What to produce
Lines of the data that contain the word "agent" are the ones to copy.

Material for the task

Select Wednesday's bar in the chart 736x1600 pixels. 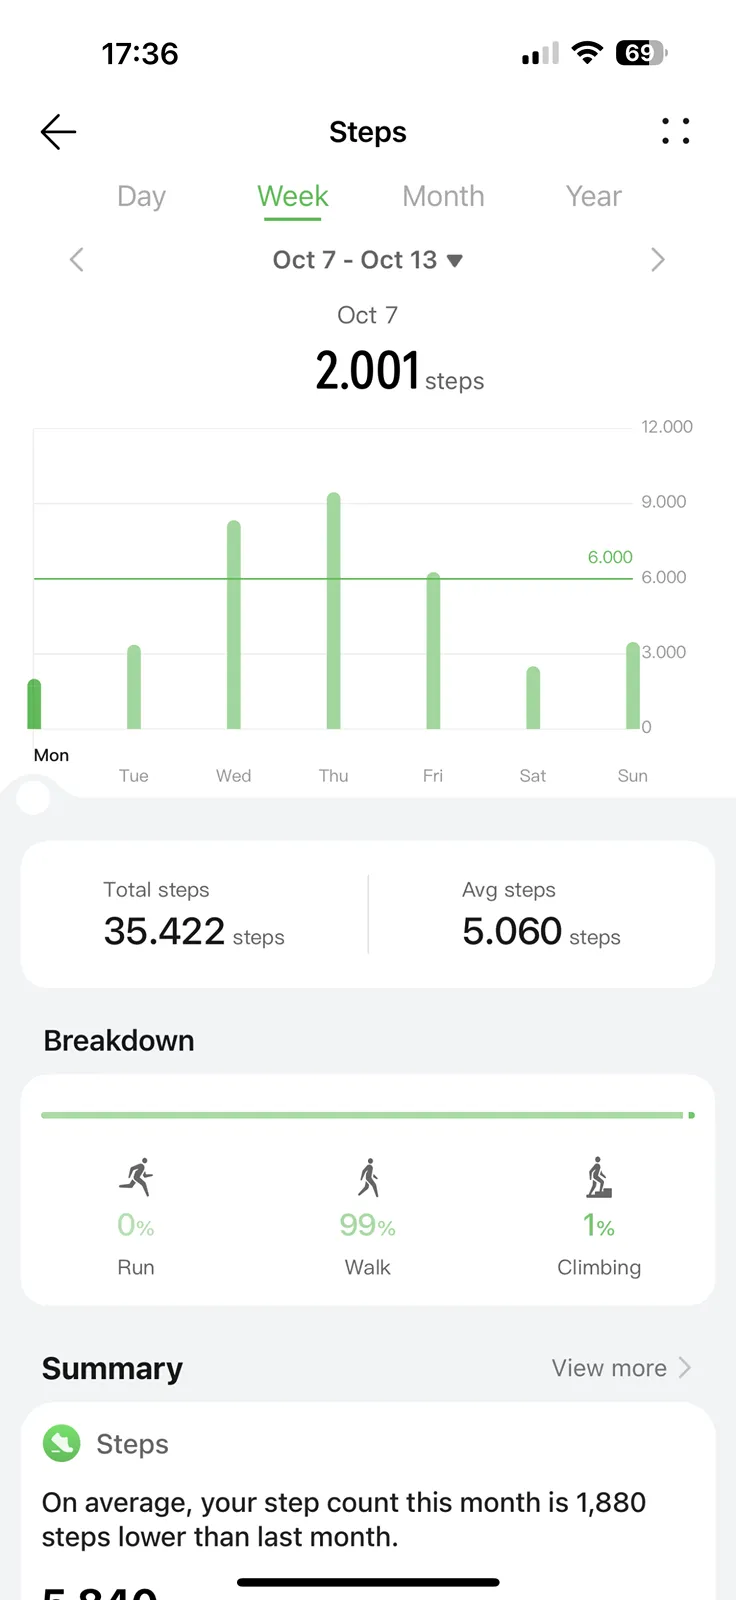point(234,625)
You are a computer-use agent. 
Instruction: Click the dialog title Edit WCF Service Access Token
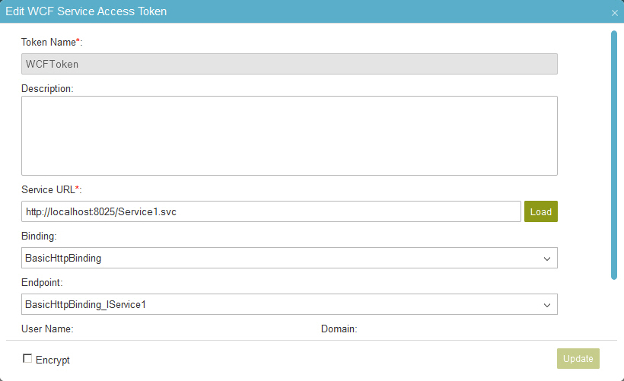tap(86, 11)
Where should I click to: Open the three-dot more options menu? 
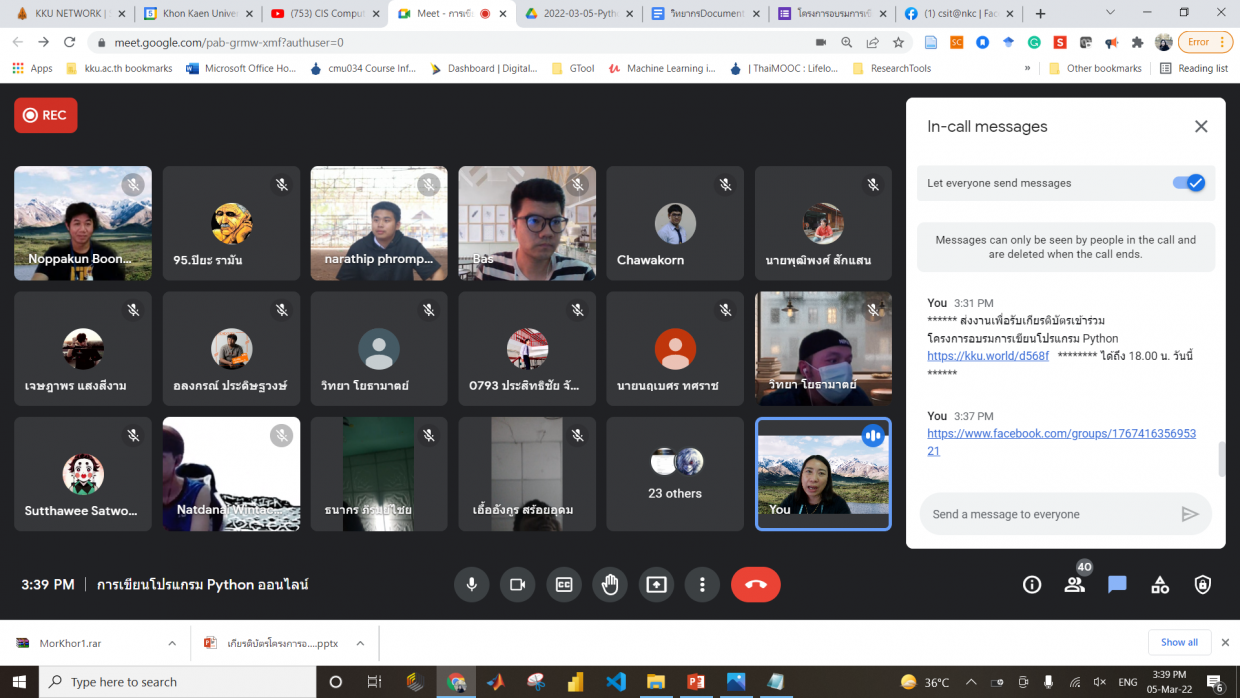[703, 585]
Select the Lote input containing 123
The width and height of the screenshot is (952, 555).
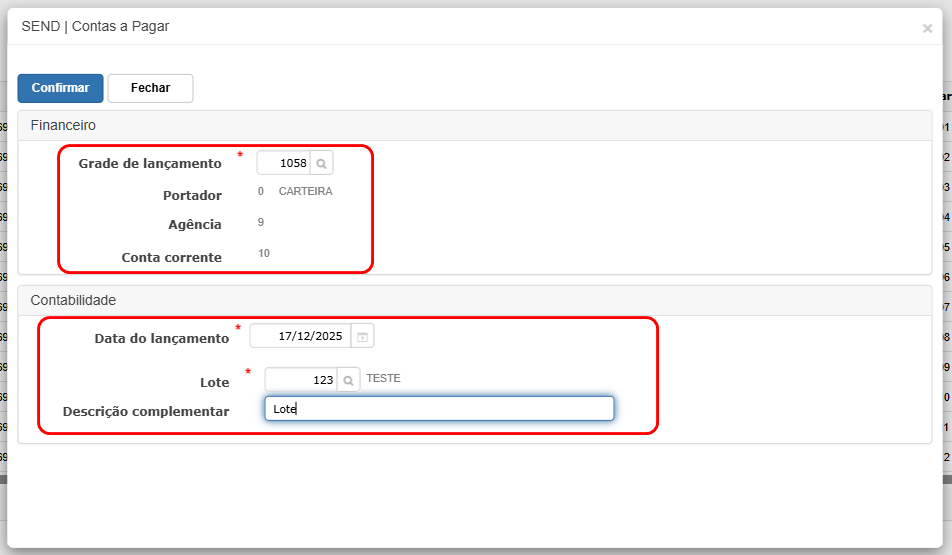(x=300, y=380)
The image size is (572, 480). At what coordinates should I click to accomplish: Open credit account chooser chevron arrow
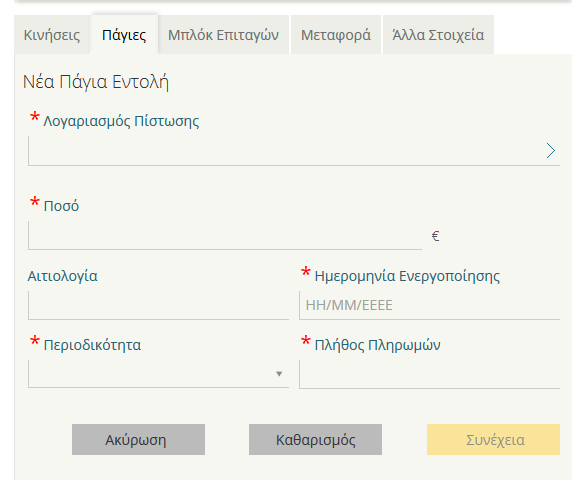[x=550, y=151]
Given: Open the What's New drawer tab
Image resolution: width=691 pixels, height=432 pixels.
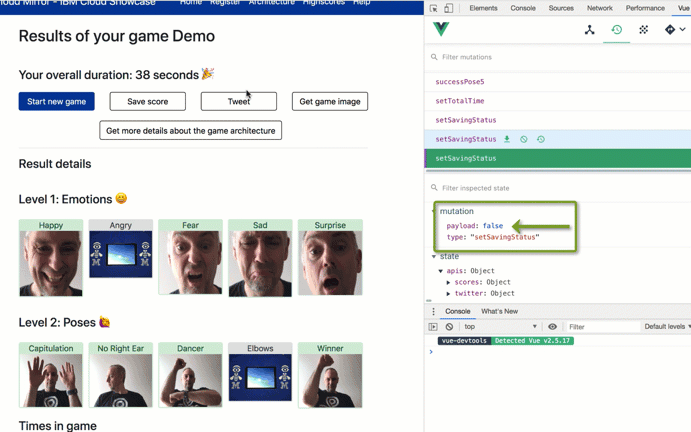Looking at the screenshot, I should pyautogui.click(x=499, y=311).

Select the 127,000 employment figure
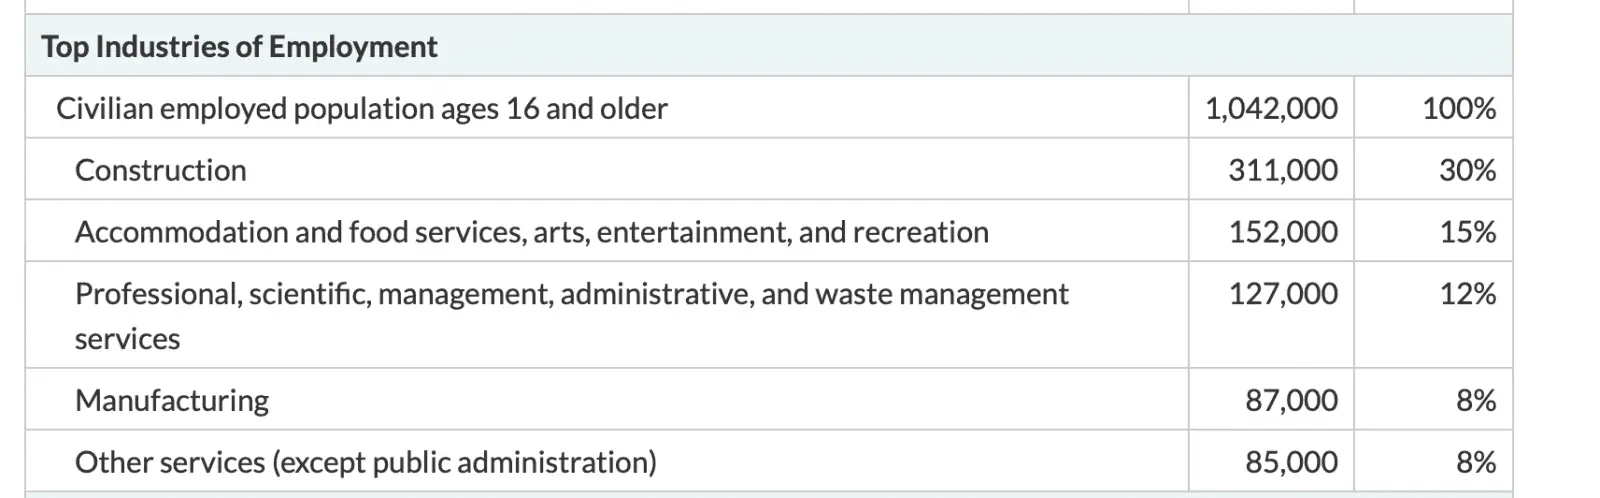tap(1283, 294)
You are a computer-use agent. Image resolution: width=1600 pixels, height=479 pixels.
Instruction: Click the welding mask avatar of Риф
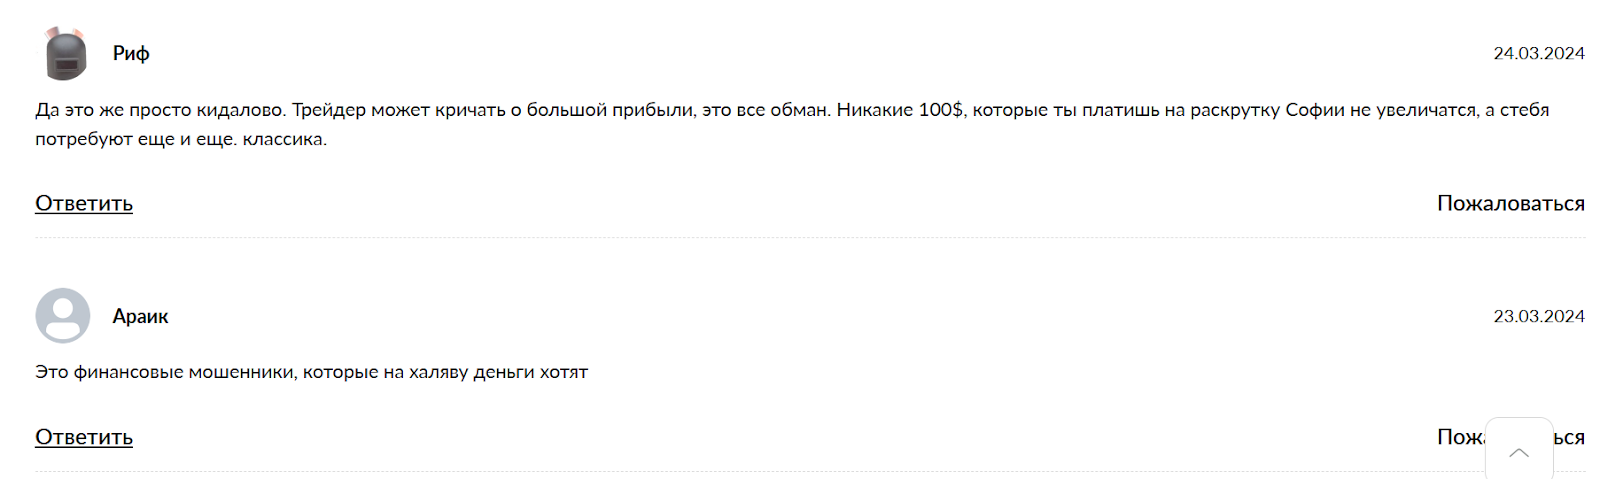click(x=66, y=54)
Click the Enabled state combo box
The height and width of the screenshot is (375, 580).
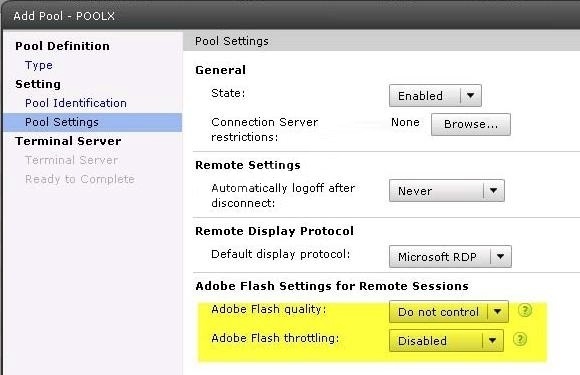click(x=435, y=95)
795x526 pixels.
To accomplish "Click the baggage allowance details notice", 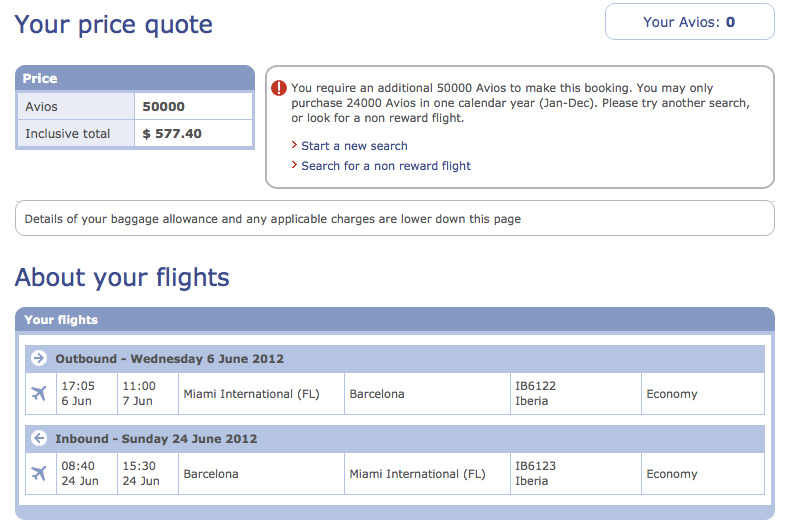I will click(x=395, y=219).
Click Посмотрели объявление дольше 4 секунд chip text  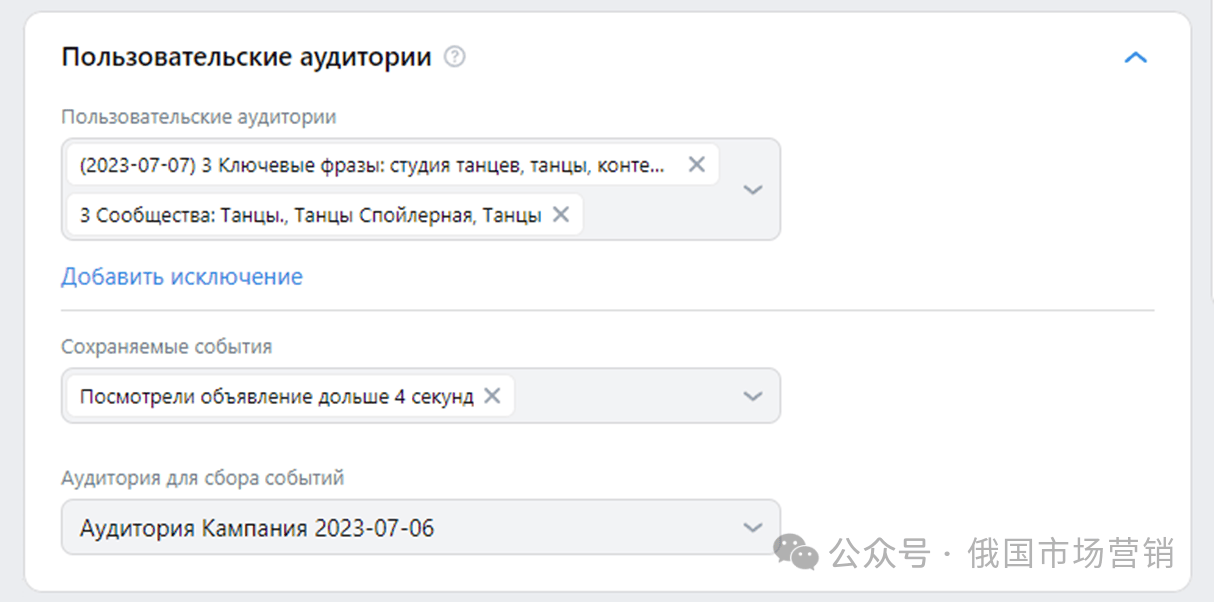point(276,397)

Answer space
You are a computer-use agent. 
You are a computer-use agent. Image resolution: width=1600 pixels, height=479 pixels.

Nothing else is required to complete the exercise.